Laboratory tests of Nestlé’s Cerelac range found that 90% of products sold across Africa contain added sugar.
In South Africa, three in four Cerelac products tested included added sugar, averaging 4.9 grams per serving — more than a teaspoon — in products marketed for babies as young as six months.
Some variants contained as much as 5.2 grams per serving.
Equivalent products in Germany and the United Kingdom contain none.
“This is corporate hypocrisy at its worst,” said Nzama Mbalati from HEALA.
“Nestlé knows full well that added sugar harms infants, yet continues to dump sugary products on African babies.
“It’s a blatant double standard that treats African children’s health as less important.”
HEALA says that the World Health Organisation (WHO) warns that baby foods should contain no added sugar, as early exposure increases the risk of obesity, diabetes, and other non-communicable diseases later in life.

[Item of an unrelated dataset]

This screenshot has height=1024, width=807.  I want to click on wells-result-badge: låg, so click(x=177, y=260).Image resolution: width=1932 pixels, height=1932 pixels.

Reuters reported that it could not immediately verify the findings.
Nestlé, meanwhile, said the levels of all types of added sugars in its infant cereals were well below those set by the international food standards body, Codex Alimentarius.
“It is misleading and scientifically inaccurate to refer to the sugars coming from the cereals and naturally present in fruits as refined sugars added to the products,” a Nestlé spokesperson said.

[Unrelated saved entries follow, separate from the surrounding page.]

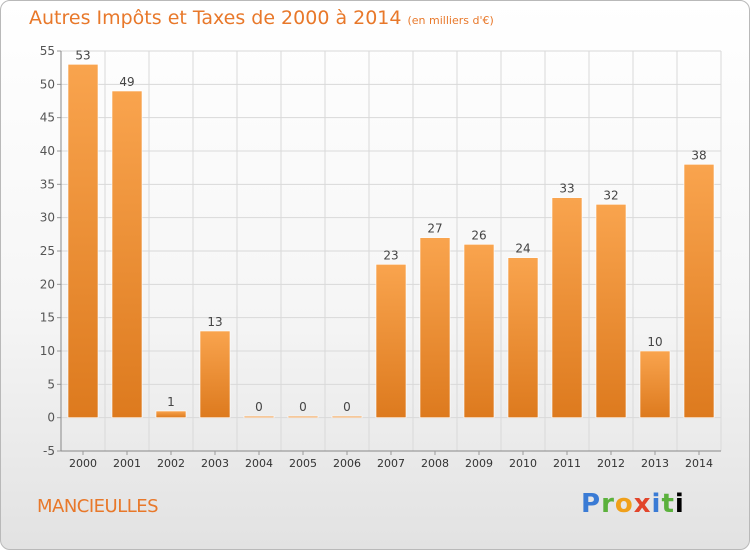 Image resolution: width=750 pixels, height=550 pixels. I want to click on x-tick-label: 2000, so click(83, 464).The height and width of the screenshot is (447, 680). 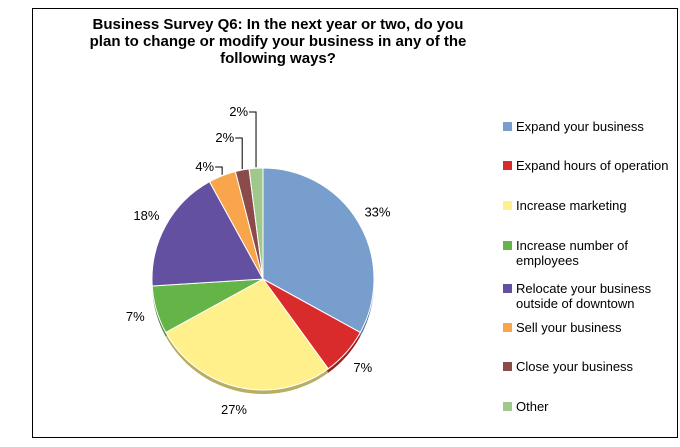 I want to click on legend-label: Close your business, so click(x=590, y=366).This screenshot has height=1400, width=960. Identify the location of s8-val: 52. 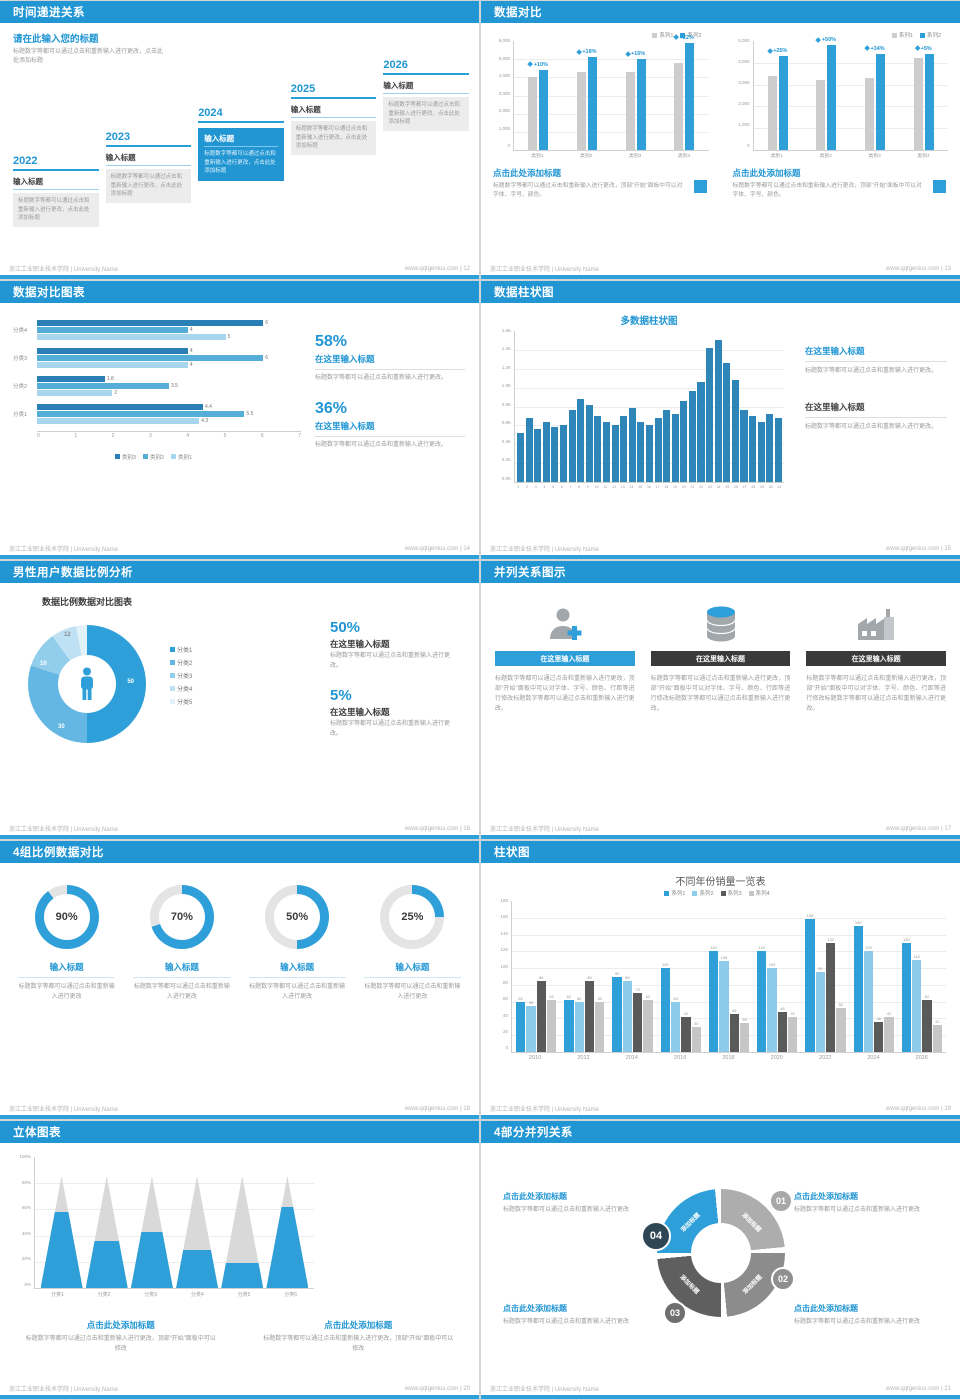
(841, 1005).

“If we exclude sugars coming from ingredients like milk, cereals and fruit, our Cerelac infant cereals do not contain the levels of added refined sugars mentioned in the report.”
“We do not have double standards; our approach to nutrition is consistent across all countries,” Nestlé said in a statement.
“We treat all children equally, regardless of where they are.”
Childhood obesity
South Africa faces one of the world’s highest childhood obesity rates.
“South Africa has experienced a dramatic surge in overweight and obesity in children under five,” says Lori Lake, communication and education specialist at the Children’s Institute, University of Cape Town.
Lake adds that rates nearly doubled from 13% in 2016 to 22% in 2022 — with one in four young children now overweight or obese — and this is more than four times higher than the global average.
“We need to ask ourselves, if Nestlé is really committed to optimal health and nutrition, then why are they continuing to add extra sugar to their infant cereal – and to what extent are they helping to fuel an epidemic of non-communicable disease in South Africa,” she explains.
According to Lake, adding sugar to infant cereals acts like a gateway drug, helping establish a lifelong preference for sugary foods that then increases the risk of obesity, diabetes, and other NCDs later in life.
Immediate action
HEALA says that despite acknowledging that high sugar intake poses serious health risks for children, Nestlé continues to promote Cerelac as a “nutritious” and “balanced” product on its South African website.
The group also claims that the company pays local influencers to endorse Cerelac online.
It’s calling on Nestlé South Africa and the Department of Health to take immediate action.
“Remove added sugar from all baby and toddler foods; enforce strong, mandatory front-of-package warning labels; and introduce strict regulations to stop misleading marketing practices targeting parents and caregivers,” said HEALA in a media statement.
Nestlé said it was accelerating the global rollout of no-added-sugar variants, which are already available in 97% of the company's markets.
"We aim to reach 100% by the end of 2025," Nestlé said.